Madam Chair, emotions are high and the pain is very real. For indigenous people, this may not be a surprise, but it does not make it less of a shock or less painful. Anyone who frequented residential schools and survived has a story about someone who died or disappeared. More often than not, they were not believed. This truth is painful and must be told. We cannot talk about reconciliation without truth, and true healing cannot begin or continue without the truth.
As we have learned from the calls to action, we must continue with the indigenous communities at the forefront in our duty to help their search for the truth by supporting communities wishing to survey suspected sites in their communities. We must make space for indigenous voices.
I had the opportunity to speak to Kukpi7 Casimir Thursday evening and expressed my support and the full support of the Government of Canada, in collaboration with the B.C. First Nations Health Authority, with whatever they need in the coming days as they decide how to move forward to honour and commemorate these children.
I encourage all Canadians to read the Truth and Reconciliation Commission of Canada's final report and its calls to action. I was going to ask people to talk to their children, but they should listen to their children, about residential schools and why the country is mourning. They are learning about it in school. Anyone my age probably has not.
Please understand that many indigenous people across the country are grieving right now. We must all support the communities in mourning in their search for truth to ensure the entire truth is known. We cannot and must not look away.
Madame la présidente, les émotions sont à leur comble, et la douleur est bien réelle. Pour les Autochtones, ce n'est peut-être pas une surprise, mais la nouvelle n'en est pas moins choquante ou moins douloureuse. Quiconque a fréquenté un pensionnat et y a survécu connaît une histoire à propos d'une personne décédée ou portée disparue. Très souvent, les témoignages de ce genre n'ont pas été crus. Cette vérité, aussi douloureuse soit-elle, doit être racontée. Nous ne pouvons pas parler de réconciliation sans vérité, et la véritable guérison ne peut pas commencer ou se poursuivre sans la vérité.

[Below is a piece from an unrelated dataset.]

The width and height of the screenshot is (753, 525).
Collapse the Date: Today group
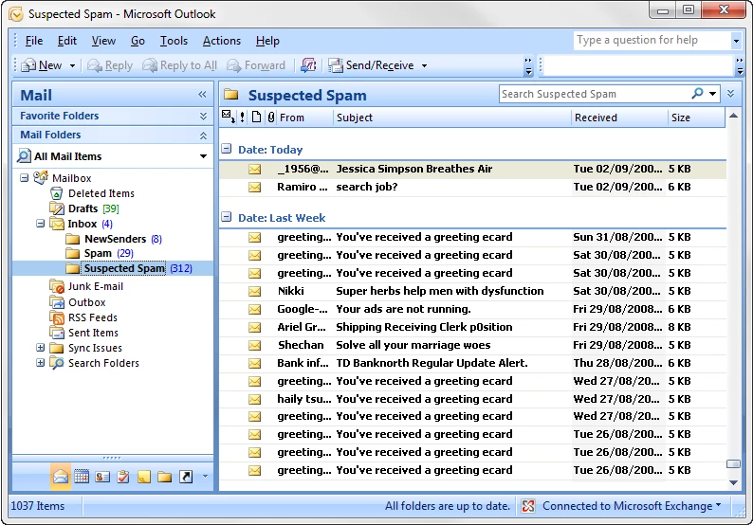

Comme les appels à l'action nous l'ont révélé, nous devons continuer à aider les communautés autochtones dans leur quête de la vérité en appuyant les communautés qui souhaitent enquêter sur les sites locaux sur lesquels pèsent des soupçons. Nous devons tenir compte des voix autochtones.
J'ai eu l'occasion de m'entretenir avec Kukpi7 Casimir jeudi soir, et je lui ai exprimé mon soutien et l'appui sans réserve du gouvernement du Canada, en collaboration avec l'autorité sanitaire des Premières Nations de la Colombie-Britannique, pour tout ce dont les membres de la communauté auront besoin dans les jours à venir alors qu'ils décideront de la marche à suivre pour honorer et commémorer ces enfants.
J'invite tous les Canadiens à lire le rapport final de la Commission de vérité et réconciliation ainsi que ses appels à l'action. J'allais inviter les parents à discuter des pensionnats avec leurs enfants, mais ils devraient plutôt écouter leurs enfants sur le sujet ainsi que sur les raisons pour lesquelles notre pays est en deuil. C'est aujourd'hui enseigné à l'école, ce qui n'était probablement pas le cas pour tous ceux de ma génération.
Je vous prie de comprendre que beaucoup d'Autochtones au pays sont actuellement en deuil. Nous devons tous manifester notre soutien aux communautés en deuil dans leur quête de la vérité afin de veiller à ce que toute la lumière soit faite. Nous ne devons ni ne pouvons fermer les yeux.